Il sindaco Marino sfida Pecoraro: «Vado in bici, non è mio padre»

Il sindaco Marino sfida Pecoraro: «Vado in bici, non è mio padre»
di Mauro Evangelisti
3 Minuti di Lettura
Lunedì 8 Dicembre 2014, 06:07 - Ultimo aggiornamento: 16:58
«Il prefetto non è il mio papà». «Io faccio il sindaco, lui fa il prefetto». Eccola, in queste due frasette adagiate piano da Ignazio Marino la sintesi della sottile linea dello scontro con Giuseppe Pecoraro. O forse no, forse bisognerebbe affidarsi a un'immagine: il sindaco che a Testaccio, alla Pelanda dove ieri c'era la convention dei giovani Pd, è arrivato in bicicletta. Sì, in bici. Malgrado Pecoraro gli avesse chiesto di lasciarla a casa a causa delle minacce e del clima d'isteria, Marino anche ieri è apparso all'orizzonte di via Galvani pedalando.











RUOTA DI SCORTA

«Mi chiedo come si possa andare in una macchina chiusa in una giornata così bella a Roma. Mi ha fatto bene psicologicamente prendere la bici perché in tanti mi hanno fermato, mi hanno chiesto di farsi un selfie con me, mi hanno incoraggiato ad andare avanti, a fare pulizia, a portare questa città alla dignità che merita». «La mia scorta siete voi», dice ai giovani del Pd, anche se poi uomini delle forze dell'ordine che vigilano sulla sua incolumità ci sono a Testaccio. Certo, Marino evita di andare allo scontro frontale con Pecoraro, non dice quel che a microfono spento qualcuno osserva perfido: state mettendo in croce il sindaco per la foto con Buzzi, ma si parla poco dell'incontro tra il prefetto e Buzzi di cui parla l'ordinanza.
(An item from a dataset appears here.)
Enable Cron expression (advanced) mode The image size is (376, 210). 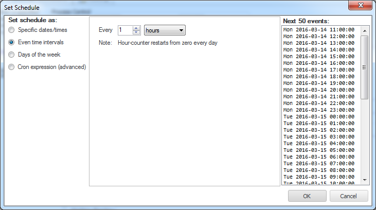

Forse perché incontrare il presidente di una importante cooperativa dovrebbe essere la prassi normale (per Pecoraro, per Marino e anche per Alemanno), ma è evidente che ora dal Campidoglio vogliono uscire dall'assedio, rilanciare la frase che suona come una benedizione delle intercettazioni degli arrestati («se vince Marino non facciamo più affari»). E così c'è anche fastidio per l'ipotesi, fatta trapelare da qualche parte, secondo la quale gli ispettori del prefetto Pecoraro sarebbero già in Campidoglio. Marino sghignazza velenoso: «Se ci fossero, lo saprei, li avrei visti. Non ci sono gli ispettori del prefetto in Campidoglio. Se arriveranno, aprirò loro le porte. Vorrei ricordare che quando mi sono insediato sono stato io stesso a chiamare gli ispettori del Mef a visionare i bilanci che ho ereditato. Già da quell'operazione sono emersi elementi utili a comprendere quanto ha scoperto la procura». Tra Marino e Pecoraro il segnale del cellulare è sempre disturbato. Non si parlarono quando ci fu l'emergenza maltempo. Si sono trovati su fronti opposti sulla registrazione dei matrimoni gay celebrati all'estero. Ed ecco qui il nuovo indizio.



COPPIA DI FATTO

Quando Marino sale sul palco alla Pelanda - interrompendo per un attimo il lavoro dei gruppi dei giovani del Pd arrivati da tutta Italia (sarà un caso, i tavoli con più partecipazione sono stati quelli su corruzione, mafia e finanziamento pubblico ai partiti) - qual è il primo argomento che affronta? Ascoltiamolo: «Se chiedo a voi se sia giusto o sbagliato che due persone che si amano possano dirlo davanti a tutti, a prescindere dal loro orientamento sessuale, voi cosa mi rispondete?». Dalla platea ovviamente dicono sì, l'applauso che lo accoglie è oggettivamente emozionante («santo subito» ha urlato un ragazzo). Partire proprio con l'argomento oggetto di scontro con l'inquilino di Palazzo Valentini, è un'altra lineetta di mercurio in meno nel termometro del grande freddo che lo divide da Pecoraro. Certo, domani il prefetto andrà da Marino, concorderanno che il commissariamento di Roma Capitale non si può fare. Si saluteranno con strette di mano, sorrisi per i fotografi, dichiarazioni di grande cordialità per i taccuini. Coppia di fatto costretta a non litigare, loro malgrado, in una città che sta attraversando la crisi più profonda del nuovo millennio. Ps. Il destino è briccone: Factory365, la convention dei giovani Pd che proseguirà oggi, si svolge nell'area della Città dell'Altra Economia. Socio di punta del consorzio di questa struttura è proprio la Cooperativa 29 Giugno, sì quella di Buzzi coinvolta nell'inchiesta su Mafia Capitale. Si legge sul sito: la 29 Giugno «rappresenta una delle formulazioni più originali del movimento cooperativo».